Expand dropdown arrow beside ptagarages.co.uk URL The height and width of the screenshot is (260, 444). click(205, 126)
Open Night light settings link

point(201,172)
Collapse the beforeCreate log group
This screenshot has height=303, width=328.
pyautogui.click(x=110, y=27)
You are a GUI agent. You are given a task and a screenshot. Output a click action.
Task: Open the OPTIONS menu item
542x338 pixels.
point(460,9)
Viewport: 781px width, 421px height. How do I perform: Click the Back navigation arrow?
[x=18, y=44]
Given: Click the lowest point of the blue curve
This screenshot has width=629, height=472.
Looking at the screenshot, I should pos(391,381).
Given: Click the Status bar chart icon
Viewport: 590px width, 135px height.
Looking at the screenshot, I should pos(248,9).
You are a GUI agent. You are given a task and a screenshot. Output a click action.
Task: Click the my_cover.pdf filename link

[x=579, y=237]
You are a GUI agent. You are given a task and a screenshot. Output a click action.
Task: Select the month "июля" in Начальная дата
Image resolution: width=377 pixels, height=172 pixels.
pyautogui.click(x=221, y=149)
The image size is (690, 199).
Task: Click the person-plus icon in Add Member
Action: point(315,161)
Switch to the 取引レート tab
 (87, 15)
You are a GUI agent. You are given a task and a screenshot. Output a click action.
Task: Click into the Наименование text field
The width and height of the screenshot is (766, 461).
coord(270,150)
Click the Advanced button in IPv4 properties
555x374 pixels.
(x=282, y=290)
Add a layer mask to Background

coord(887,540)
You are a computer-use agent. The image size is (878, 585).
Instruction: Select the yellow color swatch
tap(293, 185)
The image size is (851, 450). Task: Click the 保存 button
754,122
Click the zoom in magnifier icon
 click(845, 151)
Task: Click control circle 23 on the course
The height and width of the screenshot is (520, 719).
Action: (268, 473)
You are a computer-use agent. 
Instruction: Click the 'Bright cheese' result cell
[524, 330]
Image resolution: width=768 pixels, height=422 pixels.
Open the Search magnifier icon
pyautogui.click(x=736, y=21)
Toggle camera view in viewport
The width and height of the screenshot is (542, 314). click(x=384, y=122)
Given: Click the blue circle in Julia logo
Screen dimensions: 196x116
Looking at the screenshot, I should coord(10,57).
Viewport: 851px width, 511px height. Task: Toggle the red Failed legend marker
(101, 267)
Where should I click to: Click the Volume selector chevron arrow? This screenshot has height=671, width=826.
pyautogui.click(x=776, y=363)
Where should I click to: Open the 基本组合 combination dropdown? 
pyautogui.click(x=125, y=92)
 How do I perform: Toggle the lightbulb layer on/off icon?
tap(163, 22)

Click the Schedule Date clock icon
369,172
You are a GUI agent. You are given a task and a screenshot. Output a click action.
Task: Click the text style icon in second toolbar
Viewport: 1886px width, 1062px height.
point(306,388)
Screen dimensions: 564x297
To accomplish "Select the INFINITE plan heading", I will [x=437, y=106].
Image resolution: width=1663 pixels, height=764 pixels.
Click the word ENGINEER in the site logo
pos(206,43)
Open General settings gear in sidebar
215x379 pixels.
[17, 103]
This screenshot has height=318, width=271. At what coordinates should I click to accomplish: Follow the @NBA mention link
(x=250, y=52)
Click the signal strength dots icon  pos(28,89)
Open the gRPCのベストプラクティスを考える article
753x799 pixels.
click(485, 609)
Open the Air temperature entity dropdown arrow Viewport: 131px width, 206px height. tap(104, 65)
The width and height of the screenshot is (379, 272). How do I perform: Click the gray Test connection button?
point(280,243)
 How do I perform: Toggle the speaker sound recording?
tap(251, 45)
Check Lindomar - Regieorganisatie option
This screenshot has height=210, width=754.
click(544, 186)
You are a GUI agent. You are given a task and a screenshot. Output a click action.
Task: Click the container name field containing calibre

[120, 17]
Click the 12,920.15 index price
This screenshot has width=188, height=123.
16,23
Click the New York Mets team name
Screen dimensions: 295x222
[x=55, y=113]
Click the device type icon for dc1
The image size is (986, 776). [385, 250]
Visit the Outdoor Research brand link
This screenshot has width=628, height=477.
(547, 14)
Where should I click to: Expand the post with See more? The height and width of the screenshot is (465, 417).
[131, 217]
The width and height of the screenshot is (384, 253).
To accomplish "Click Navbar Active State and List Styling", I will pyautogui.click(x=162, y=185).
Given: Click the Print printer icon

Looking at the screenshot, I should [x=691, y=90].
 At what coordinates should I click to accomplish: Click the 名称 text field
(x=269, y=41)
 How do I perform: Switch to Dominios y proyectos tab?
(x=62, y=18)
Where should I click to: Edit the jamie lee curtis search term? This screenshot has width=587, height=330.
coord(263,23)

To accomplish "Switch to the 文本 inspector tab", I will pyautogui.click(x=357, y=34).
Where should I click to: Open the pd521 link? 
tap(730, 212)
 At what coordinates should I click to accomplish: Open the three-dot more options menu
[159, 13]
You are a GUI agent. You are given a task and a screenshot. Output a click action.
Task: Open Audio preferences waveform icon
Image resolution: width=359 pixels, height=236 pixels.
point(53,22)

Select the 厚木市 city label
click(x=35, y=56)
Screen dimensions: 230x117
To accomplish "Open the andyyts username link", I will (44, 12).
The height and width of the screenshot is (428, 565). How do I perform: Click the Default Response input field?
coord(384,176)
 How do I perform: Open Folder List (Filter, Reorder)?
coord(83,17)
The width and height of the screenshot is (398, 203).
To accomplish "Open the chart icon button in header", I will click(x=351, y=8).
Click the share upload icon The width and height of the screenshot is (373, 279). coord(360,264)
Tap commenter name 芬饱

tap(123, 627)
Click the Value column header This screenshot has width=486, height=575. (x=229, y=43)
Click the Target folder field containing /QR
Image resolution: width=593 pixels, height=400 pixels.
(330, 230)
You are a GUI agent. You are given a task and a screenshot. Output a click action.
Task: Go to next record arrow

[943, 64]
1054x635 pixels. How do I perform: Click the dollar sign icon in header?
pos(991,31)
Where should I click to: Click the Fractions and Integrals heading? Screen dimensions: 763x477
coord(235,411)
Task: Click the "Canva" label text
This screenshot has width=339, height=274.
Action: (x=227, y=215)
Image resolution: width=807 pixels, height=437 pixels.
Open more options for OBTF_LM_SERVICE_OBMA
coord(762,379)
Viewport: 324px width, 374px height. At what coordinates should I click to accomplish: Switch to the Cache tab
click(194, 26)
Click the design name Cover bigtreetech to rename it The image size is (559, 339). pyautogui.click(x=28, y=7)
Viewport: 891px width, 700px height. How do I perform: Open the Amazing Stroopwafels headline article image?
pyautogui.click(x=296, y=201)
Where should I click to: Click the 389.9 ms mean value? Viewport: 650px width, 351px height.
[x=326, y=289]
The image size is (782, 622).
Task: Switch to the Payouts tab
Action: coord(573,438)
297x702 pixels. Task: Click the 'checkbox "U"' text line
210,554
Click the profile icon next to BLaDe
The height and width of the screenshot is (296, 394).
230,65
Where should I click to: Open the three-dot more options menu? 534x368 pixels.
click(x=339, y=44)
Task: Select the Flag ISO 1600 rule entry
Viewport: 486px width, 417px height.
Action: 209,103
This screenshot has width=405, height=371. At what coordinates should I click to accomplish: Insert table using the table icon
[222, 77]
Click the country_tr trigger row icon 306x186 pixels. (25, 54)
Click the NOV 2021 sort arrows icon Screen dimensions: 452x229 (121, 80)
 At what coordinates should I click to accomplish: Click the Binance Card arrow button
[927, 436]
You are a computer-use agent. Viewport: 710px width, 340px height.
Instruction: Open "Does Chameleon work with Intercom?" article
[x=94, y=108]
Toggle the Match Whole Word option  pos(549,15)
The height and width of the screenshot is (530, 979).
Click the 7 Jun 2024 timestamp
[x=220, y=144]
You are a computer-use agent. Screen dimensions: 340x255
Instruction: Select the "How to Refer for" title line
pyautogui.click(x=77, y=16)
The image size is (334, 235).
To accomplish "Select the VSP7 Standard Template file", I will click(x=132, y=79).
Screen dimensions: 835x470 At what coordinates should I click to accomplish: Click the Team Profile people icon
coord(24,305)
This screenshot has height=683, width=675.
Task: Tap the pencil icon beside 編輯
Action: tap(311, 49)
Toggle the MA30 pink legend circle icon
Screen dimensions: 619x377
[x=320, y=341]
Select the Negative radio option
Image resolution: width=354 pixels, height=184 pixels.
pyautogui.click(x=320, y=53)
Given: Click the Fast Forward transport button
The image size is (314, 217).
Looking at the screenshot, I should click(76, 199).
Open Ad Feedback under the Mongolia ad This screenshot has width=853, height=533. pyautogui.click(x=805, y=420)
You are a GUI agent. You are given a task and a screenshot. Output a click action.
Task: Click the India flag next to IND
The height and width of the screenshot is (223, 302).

**********

What is required: All lines in the listing above from the line containing "Viewport: 781px width, 421px" to the line containing "Given: Click the Status bar chart icon", inclusive, should be retyped exactly; no other lines should appear.

Written solution:
Viewport: 781px width, 421px height. How do I perform: Click the Back navigation arrow?
[x=18, y=44]
Given: Click the lowest point of the blue curve
This screenshot has width=629, height=472.
Looking at the screenshot, I should pos(391,381).
Given: Click the Status bar chart icon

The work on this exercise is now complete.